EXERCISE DIRECTIONS:
Only a number is wanted here, namely how many lines of the data contain the string "agent".

---------- MATERIAL PROVIDED

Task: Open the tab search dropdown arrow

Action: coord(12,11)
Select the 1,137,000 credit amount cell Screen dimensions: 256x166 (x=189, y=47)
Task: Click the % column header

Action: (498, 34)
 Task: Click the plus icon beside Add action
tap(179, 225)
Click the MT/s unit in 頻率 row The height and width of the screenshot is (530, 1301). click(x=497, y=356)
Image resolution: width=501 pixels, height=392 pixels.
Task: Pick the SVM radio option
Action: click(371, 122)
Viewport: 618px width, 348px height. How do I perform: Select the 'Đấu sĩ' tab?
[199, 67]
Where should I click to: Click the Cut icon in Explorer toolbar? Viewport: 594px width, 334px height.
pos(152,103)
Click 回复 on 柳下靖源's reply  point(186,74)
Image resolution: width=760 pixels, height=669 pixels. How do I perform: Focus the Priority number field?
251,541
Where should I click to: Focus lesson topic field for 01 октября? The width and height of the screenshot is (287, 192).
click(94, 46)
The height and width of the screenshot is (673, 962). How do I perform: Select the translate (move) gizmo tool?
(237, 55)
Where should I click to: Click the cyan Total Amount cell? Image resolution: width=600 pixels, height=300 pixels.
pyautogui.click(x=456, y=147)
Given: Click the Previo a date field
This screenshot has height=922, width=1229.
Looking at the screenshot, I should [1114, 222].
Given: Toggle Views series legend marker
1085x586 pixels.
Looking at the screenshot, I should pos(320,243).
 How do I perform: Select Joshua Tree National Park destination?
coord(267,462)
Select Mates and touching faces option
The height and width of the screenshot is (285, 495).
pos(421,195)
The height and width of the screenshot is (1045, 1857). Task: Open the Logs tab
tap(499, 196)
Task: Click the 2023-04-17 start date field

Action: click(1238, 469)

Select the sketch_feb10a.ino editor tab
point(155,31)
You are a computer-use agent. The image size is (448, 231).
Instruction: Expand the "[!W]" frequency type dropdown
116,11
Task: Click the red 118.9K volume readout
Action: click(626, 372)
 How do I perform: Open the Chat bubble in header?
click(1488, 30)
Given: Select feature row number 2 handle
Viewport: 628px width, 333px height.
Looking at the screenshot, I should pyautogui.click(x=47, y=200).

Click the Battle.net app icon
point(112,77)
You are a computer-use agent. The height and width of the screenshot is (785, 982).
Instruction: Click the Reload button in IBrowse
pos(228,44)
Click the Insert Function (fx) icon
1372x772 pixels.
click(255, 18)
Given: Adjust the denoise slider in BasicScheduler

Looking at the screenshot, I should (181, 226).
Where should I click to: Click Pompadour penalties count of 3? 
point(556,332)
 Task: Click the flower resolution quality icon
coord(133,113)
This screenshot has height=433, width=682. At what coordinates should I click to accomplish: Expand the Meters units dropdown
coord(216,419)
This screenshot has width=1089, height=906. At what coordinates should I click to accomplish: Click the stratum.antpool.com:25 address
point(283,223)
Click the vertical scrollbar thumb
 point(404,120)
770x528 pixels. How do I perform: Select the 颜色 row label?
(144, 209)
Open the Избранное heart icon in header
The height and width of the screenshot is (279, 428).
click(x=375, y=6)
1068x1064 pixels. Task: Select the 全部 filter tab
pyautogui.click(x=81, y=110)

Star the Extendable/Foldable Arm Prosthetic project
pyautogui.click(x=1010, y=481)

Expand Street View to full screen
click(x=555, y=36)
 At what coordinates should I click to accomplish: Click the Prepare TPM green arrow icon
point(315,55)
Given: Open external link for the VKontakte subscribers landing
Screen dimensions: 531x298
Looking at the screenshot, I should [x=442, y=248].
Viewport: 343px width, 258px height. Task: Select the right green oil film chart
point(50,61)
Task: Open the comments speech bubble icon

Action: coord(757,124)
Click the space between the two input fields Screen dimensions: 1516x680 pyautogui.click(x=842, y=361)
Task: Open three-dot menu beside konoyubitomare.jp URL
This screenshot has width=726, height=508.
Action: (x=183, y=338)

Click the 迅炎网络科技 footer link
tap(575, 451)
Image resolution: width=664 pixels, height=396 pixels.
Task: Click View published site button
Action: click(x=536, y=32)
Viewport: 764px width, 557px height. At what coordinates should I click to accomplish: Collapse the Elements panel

--------------------

EXERCISE RESULT:
2